**Extract:**
++++++

BEEFS ON BUYBACKS FINALLY GAIN SOME TRACTION:
At long last, the problems and perils of poorly-conceived and poorly
executed share-buyback programs are starting to get the attention they
deserve.
Leading experts, including many from the business community itself,
like
Larry Fink
of
BlackRock,
are blaming excessive buyback programs for the sluggish economic
recovery, for artificially hyping executive bonuses, for contributing
to expanding income inequality and for causing U.S. companies to lose
their competitive edge by underinvesting in things like R&D, in
improving and expanding their basic infrastructure, and by failing to
invest enough cash in regular employees themselves. The upcoming
elections promises to throw these issues into even higher relief. Even
the SEC has been quietly hinting that maybe buyback programs need more
sunlight cast upon them - a sentiment we have been expressing for over
five years now: “We’re looking at our disclosure regime for
buybacks…as part of our disclosure effectiveness review” Chairman
Mary Jo White
told an industry conference in March.
Apropos, a February 4th
article on Marketwatch cited two big buyback flops in recent months,
illustrating how much buyback money literally goes up in smoke these
days - while failing to mention, we’d note, the historic propensity of
U.S. companies to buy back at the highs and to sit the bench at the
lows, which further exacerbates those buyback busts:
“In
February,
GoPro
said that it spent $35.6 million to buy back stock during the fourth
quarter, at an average price of $23.05, but to little avail. The
company still reported a surprise fourth-quarter loss, and provided a
dismal first-quarter sales outlook…the stock ended the fourth-quarter
[at] $18.01, which was 22% below the average price the company paid to
buy them back… On Thursday, it tumbled 8.5%, toward a record closing
low, that was nearly 60% below what the company paid just a few months
ago.”
Apple Inc.
came under the Marketwatch microscope too: “The technology giant
repurchased 281.12 million shares in open-market transactions over the
past five quarters, at a weighted average price of $117.48, according
to an analysis of data provided in the company’s latest quarterly
filing. The stock was trading at $96.60 in afternoon trade Thursday,
or 18% below the average price the company paid.”
The inimitable
Gretchen Morgenson
of the
New York Times
also weighed-in in March with a column on
“Sacrificing the Future for a Mirage”
–
which homed-in on buybacks at
Yahoo
and
McDonald’s
and offered a very interesting way to look at the results, citing
studies by
Corequity,
an equity valuation firm used by institutional investors. Since 2008
McDonald’s spent almost $18 billion on buybacks…which “helped
[emphasis ours] produce 4.4% increases kin annual earnings per share
over the period.” But…“to equal that growth in overall earnings, the
company would have had to generate just a 2.3 percent return on the
money it spent buying back stock” according to the developer of the
Corequity methodology,
Robert Colby.
It’s been five years now since the OPTIMIZER first predicted that “The
Next Big Thing in Corporate Governance” will be “Activists holding
Directors’ feet to the fire over their stewardship of corporate
assets”… And yes, while activists held their feet to the fire, for
sure, many of them called first and foremost for big buyback programs,
where increases in stock price were often fleeting, and benefitted
only short-term investors who took the profits and ran off - and where
a lot of the assets ultimately went up in smoke - yet again!

++++++

**Task material:**
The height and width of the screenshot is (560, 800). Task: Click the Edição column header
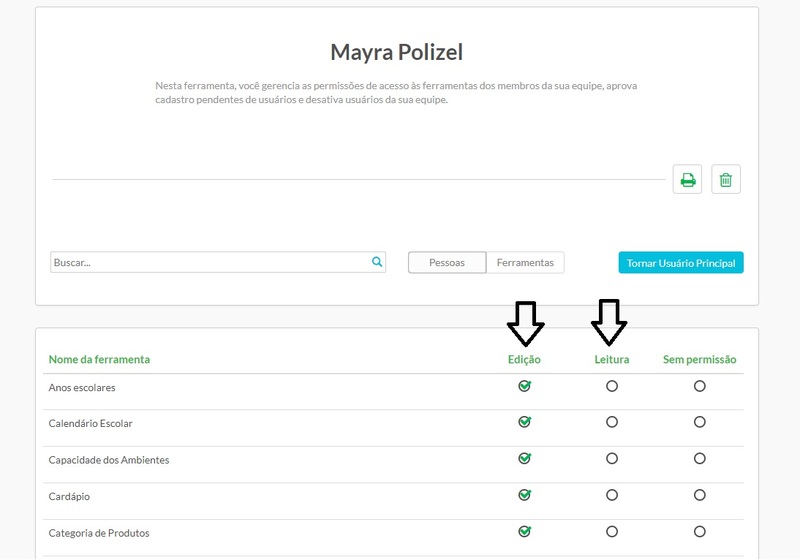coord(524,359)
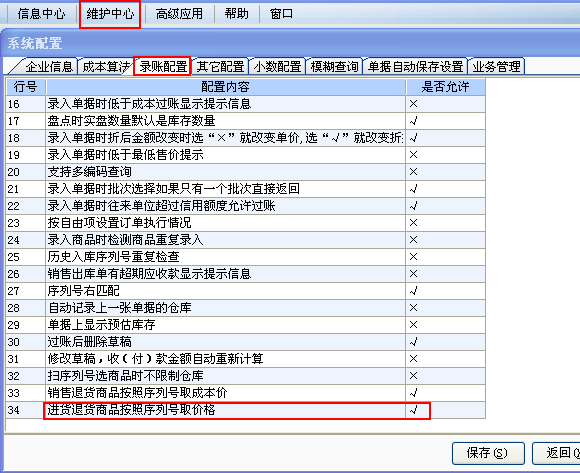Toggle the allow mark for row 34
Viewport: 580px width, 473px height.
(x=445, y=410)
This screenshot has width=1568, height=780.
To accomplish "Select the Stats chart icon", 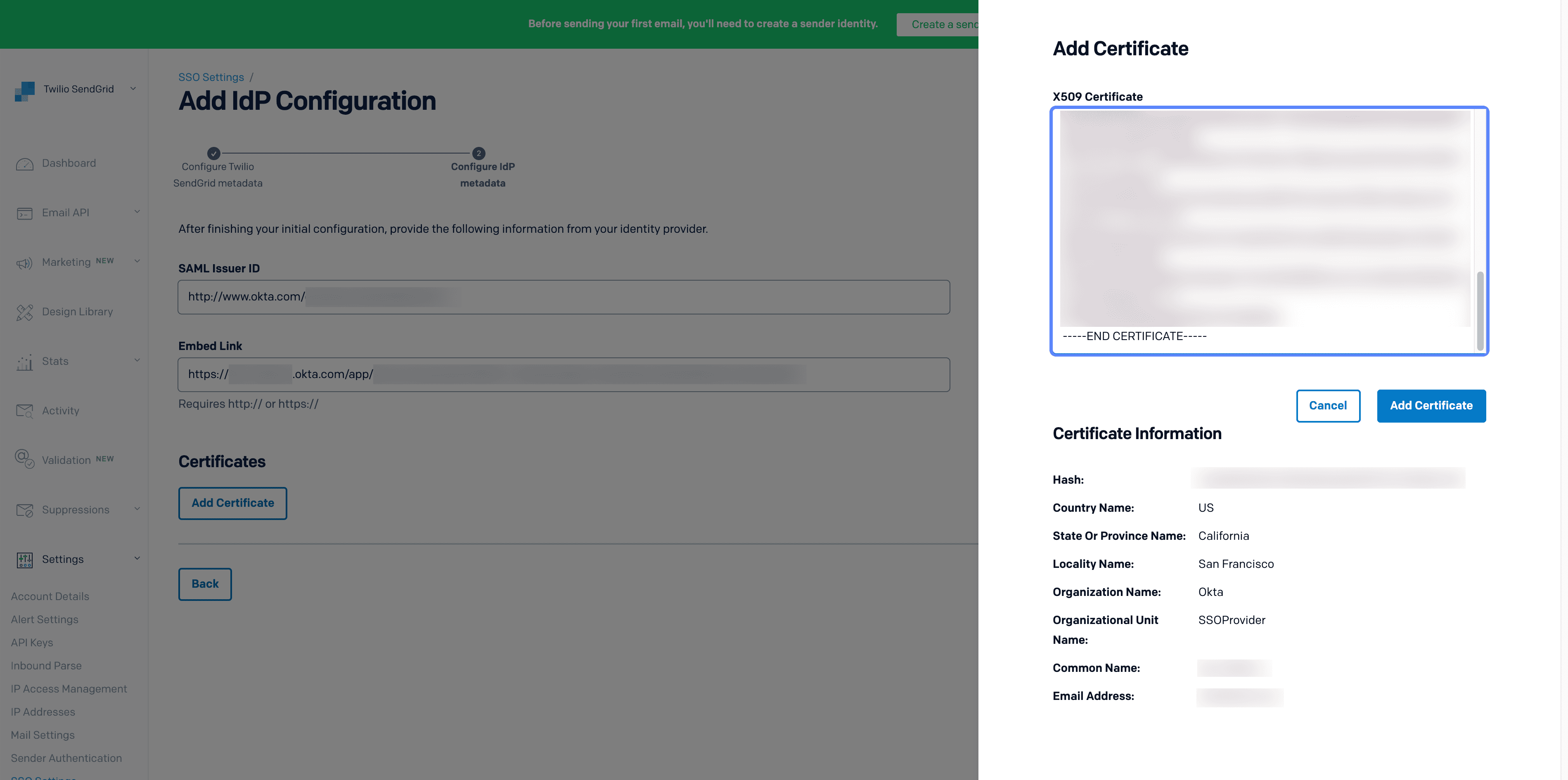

++++++

**Instructions:**
[1] Could you turn the lines of the entries in Block 1 into a numbered list, skipping any blank lines and leaving the pictures out?
[2] Can you carry on the piece about share-buyback programs, starting right after its final sentence?

**Task-by-task answers:**
[1]
1. The height and width of the screenshot is (560, 800). Task: Click the Edição column header
2. coord(524,359)
3. Toggle the allow mark for row 34
4. Viewport: 580px width, 473px height.
5. (x=445, y=410)
6. This screenshot has width=1568, height=780.
7. To accomplish "Select the Stats chart icon", 

[2]
The time has come, we say, to focus on the STEWARDSHIP part - and to
call for full and complete accountings of director stewardship of
corporate assets - and especially the corporate cash register - on a
quarterly, annual and five-year basis.
HERE’S THE
OPTIMIZER’S ROADMAP FOR BETTER GOVERNANCE OF THE CORPORATE CASH
REGISTER - AND SHARE BUYBACK PROGRAMS IN PARTICULAR:
■
First and foremost, public companies should develop, and disclose in
plain English, their carefully-considered estimate of the “intrinsic
value” of their stock: They should be forced to explain exactly how
they calculated it - and how often they plan to review and revise if
necessary. They should also be required to disclose revisions promptly
- along with the impact the revisions will have, if any, on existing
buyback programs.
■
Second, companies should promise never to repurchase a single share of
stock at a higher price per share than the intrinsic value - and keep
that promise - as
Warren Buffett
has done at
Berkshire Hathaway.
While shareholder money may still go up in smoke, it will never do so
because of a badly conceived and executed buyback program.
■
Third, whenever shares are selling at or above their intrinsic value -
and after all alternative investment opportunities have been
considered by the board, as it always should when the stock is selling
at a premium to intrinsic value - and after establishing prudent
reserves for unexpected opportunities and contingencies, of course -
public companies should adopt a policy to dividend all “excess cash”
directly to shareholders – to whom the “extra cash” rightly belongs.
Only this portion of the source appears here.